Another approach is to interpret our results in terms of “analogical inference” (Gross & Greene, 2007). Under their procedure, participants learned an ordering task by trial and error using a training list, and then were asked to infer the order of items in a novel testing list. If participants carried their task representation of the ordering rule from one list to another, they could be considered to solve the testing list “by analogy” to the rule established by the training list, doing so implicitly. In this sense, “analogical inference” is broadly defined, and not necessarily limited to serial learning. We would agree that transfer of serial learning between training and derived lists (or, indeed, from one serial learning task to another, as in Jensen et al., 2013) is broadly “analogical” in the sense described by Gross and Greene (2007), as an implicit and automatic carryover of a task representation from one set of stimuli to the next. Positional and transitive inference, however, should instead be considered features of the way in which serial order is represented, and display specific properties (like distance effects) which provide information about those representations. Put another way, all demonstrations of TI via transfer tests are, at least to some degree, consistent with the idea of implicit analogical inference; however, analogical inference is too general to make specific predictions about serial learning performance; those require an understanding of how serial knowledge itself is represented.

Our results are difficult to explain by theories of reward association from the tradition of behavior analysis (reviewed by Vasconcelos, 2008). In their most basic form, theories of this type assume that participants make retrospective evaluations of the expected value associated with each stimulus, and then make comparisons of those value estimates to guide future choices. Such theories cannot account for transitive inference (specifically, for B > D preference in five-item lists) when only adjacent pairs are trained, because the stimuli B, C, and D all have equal expected values. Jensen, Muñoz, Alkan, Ferrera, and Terrace (2015) demonstrate this inability to perform TI via simulation. Jensen et al. (2019) further demonstrate that expected reward value cannot account for TI performance by varying reward magnitude directly.

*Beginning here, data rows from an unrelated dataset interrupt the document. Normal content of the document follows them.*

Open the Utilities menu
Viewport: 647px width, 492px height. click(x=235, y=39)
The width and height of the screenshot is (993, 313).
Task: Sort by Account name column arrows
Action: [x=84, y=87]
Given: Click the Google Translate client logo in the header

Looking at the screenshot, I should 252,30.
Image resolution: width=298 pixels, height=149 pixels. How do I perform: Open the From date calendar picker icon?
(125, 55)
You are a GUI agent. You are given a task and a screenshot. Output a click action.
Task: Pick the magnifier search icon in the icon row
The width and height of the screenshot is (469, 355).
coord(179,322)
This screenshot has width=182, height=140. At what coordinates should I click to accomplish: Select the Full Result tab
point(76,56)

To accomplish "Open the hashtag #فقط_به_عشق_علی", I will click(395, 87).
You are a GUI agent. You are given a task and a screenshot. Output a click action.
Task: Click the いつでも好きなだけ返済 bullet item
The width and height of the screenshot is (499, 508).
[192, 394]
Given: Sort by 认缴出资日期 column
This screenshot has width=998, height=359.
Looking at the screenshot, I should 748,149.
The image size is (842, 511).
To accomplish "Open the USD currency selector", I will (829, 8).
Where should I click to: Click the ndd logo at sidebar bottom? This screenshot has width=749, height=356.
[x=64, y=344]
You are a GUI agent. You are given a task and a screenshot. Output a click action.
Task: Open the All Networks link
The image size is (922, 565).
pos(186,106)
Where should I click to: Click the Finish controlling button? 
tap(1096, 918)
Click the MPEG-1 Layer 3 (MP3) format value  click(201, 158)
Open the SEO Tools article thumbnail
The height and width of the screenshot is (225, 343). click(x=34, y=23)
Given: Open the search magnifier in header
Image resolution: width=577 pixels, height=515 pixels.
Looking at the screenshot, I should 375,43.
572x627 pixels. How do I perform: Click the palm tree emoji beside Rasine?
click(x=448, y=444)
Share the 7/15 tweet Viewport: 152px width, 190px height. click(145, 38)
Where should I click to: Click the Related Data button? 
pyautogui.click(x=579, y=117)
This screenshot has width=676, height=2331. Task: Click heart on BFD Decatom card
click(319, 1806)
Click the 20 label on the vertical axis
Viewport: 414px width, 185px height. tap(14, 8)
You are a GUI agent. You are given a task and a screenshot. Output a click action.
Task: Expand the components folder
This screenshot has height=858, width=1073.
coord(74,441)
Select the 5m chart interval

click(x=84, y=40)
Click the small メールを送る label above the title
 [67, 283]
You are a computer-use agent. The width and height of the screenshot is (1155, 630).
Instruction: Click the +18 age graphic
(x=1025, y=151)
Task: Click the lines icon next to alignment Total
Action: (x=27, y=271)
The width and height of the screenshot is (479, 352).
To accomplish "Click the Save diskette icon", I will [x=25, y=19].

To counter this criticism, more elaborate associative models have been used to explain results that appear to provide evidence of TI, notably the “value transfer model” (VTM; Wynne, 1995). Under this model, the associative value of each stimulus is “contagious,” and transfers some of its luster (or lack thereof) to the stimuli with which it is paired. Because A has an expected value of 100%, VTM proposes that the expected value for B should be somewhat greater than that of C or D because B has been paired with A in the past. Likewise, the expected value for D should be diminished somewhat because of its association with E (which, in a five-item list, is never rewarded). This contagion then propagates from item to item toward the center of each list.

In many respects, VTM can be thought of as an associative version of Henson’s (1999) cognitive model. Both rely on terminal items having a special status, and both then construct a representation of list order relative to those items. If anything, VTM appears to be a more plausible account than Henson’s (1999) model, because it allows for evaluations of all items relative to one another by the mechanism of retrospective expected value. However, such models have two shortcomings. First, behavior differs from VTM’s predictions under manipulations of the relative frequency (Jensen, 2017; Lazareva & Wasserman, 2012) and relative reward size (Jensen et al., 2019). Second, in Experiment 2, VTM makes a strong prediction that pairs with reversed orders should begin below chance, not at chance (as shown by the intercept terms in Figure 10). VTM’s downfall is its rigidity in the face of variations on the classic TI paradigm. By contrast, a cognitive-spatial approach affords enough flexibility to account for our results and those reported in the literature.

Although spatial models of serial learning show great promise, it is still difficult to account for the literature on “list-linking” effects in rhesus macaques (Treichler & Raghanti, 2010; Treichler & Van Tilburg, 1996) in terms of positional inferences. Suppose two lists, ABCDE and FGHIJ are both trained, followed by training on the “linking pair” EF. When list linking succeeds, correct inferences are subsequently made about pairs from the combined list ABCDEFGHIJ, such as favoring D in the pair DG. This constitutes a correct transitive inference, but is not the response expected from a positional inference (because “G” had a rank of 2 during training, and “D” had a rank of 4 during training). Given training on two lists, Treichler and Raghanti (2010) report that subjects appear to make erroneous positional inferences during testing when no linking pairs are trained, but make correct choices when linking pairs are included. This further suggests that, insofar as participants make assumptions about the absolute positions of items, they only do so provisionally, and are prepared to discard those assumptions if contrary information is made available. However, although list linking places important constraints on which models of serial learning may be viable, its effects have only been reported in monkeys. As such, demonstrations of list linking need to be replicated by other labs, and with other species. It is also not presently known whether human participants would link lists in the same fashion.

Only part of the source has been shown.